- [Text excerpt]
Exodus 21:23-25 (CSB) “If there is an injury, then you must give life for life, eye for eye, tooth for tooth, hand for hand, foot for foot, burn for burn, bruise for bruise, wound for wound.”


As is the case with so many passages of Scripture, Exodus 21:23-25 is almost always taken out of context, misunderstood, and misapplied.

Mohandas Gandhi expressed his disdain for the principle in this verse when he said: “An eye for an eye leaves the whole world blind.”

Really? Someone who is supposedly so studious and such a deeper thinker came to such a shallow conclusion?

Let’s set the record straight. Let’s understand what God was really saying through Moses.

For starters, Exodus 21:23-25 isn’t the only time that “an eye for an eye” appears in Scripture. It also appears in Leviticus 24:19-20 and Deuteronomy 19:21.

If you will read those verses, and the chapter in which those verses appear, you will notice that they were not written to individuals. Those chapters were written for the Israelite judicial system. The “eye for an eye” principle was never intended for an individual to carry out. It was for the judicial system.

Further, we never have an instance in the Old Testament where this principle was literally carried out. Do you know why? Because it was never intended to be taken literally. Do you know what the principle of “an eye for an eye” was? It stated that the punishment inflicted upon a criminal should equal the crime.

If a man killed someone with malice and aforethought, he should not go free or be lightly punished. The “eye for an eye” principle stated that he should receive a fair punishment that is equal to his crime. Otherwise, citizens would see that crime is treated lightly and criminal behavior would grow.

On the other hand, if a man’s ox strayed into a neighbor’s field and caused minimal damage, the owner of the ox should be required, by the judicial system, to make amends. If the landowner, whose property was damaged, had anger management problems and wanted to kill the owner of the ox, the “eye for an eye” principle would protect the ox owner. This principle did not allow a life for minimal property damage. Instead, it insisted that the punishment should be equal to the crime.

So, we understand that the “eye for an eye” principle did not say that we should be about the business of poking each other’s eyes out. It was a principle that stated that a crime’s punishment needed to be proportional to the crime. It should not be less than or greater than the crime.

- [Written tasks]
(A) Write out all of the records, with their sizes, instructions, and coordinate actions, character for character.
(B) Extend the commentary on the "eye for an eye" principle, picking up after its final sentence.
The text and the records were taken from unrelated sources.

- [Given data]
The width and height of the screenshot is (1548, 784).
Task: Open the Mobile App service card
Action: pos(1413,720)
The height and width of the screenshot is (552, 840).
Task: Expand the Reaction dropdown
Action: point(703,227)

- [Responses]
(A)
The width and height of the screenshot is (1548, 784).
Task: Open the Mobile App service card
Action: pos(1413,720)
The height and width of the screenshot is (552, 840).
Task: Expand the Reaction dropdown
Action: point(703,227)

(B)
Fast-forward to the New Testament…

When Jesus walked the earth, it seems as if the Jews had come to think that the “eye for an eye” principle was not limited to the judicial system. Apparently, they came to understand that it could be carried out by individuals. Essentially, it was misunderstood and misapplied to excuse revenge.

Jesus would have not of it. In Matthew 5, He set the record straight. While we understand that government is necessary and must punish crime where it occurs (Romans 13:4), individual citizens do not have the right to inflict punishment. Just listen to how Jesus said His followers are to respond to injustice.

Matthew 5:38-42 (CSB) “You have heard that it was said, An eye for an eye and a tooth for a tooth. But I tell you, don’t resist an evildoer. On the contrary, if anyone slaps you on your right cheek, turn the other to him also. As for the one who wants to sue you and take away your shirt, let him have your coat as well. And if anyone forces you to go one mile, go with him two. Give to the one who asks you, and don’t turn away from the one who wants to borrow from you.”

How is a Christian to endure injustice? We are to do so because Jesus told us to. But, it also helps if we know that the judicial system will make things right. We forgo revenge and tolerate injustice because we know that the crime will not go unpunished. In fact, read Romans 12:18-21 to see where we can provide for the needs of our enemies because we know that God will administer justice upon them as He sees fit.

If you want to read something I wrote five years ago about how Christians are to balance turning the other check (the Jesus-followers’ response) while upholding an eye for an eye (the government’s job), click here.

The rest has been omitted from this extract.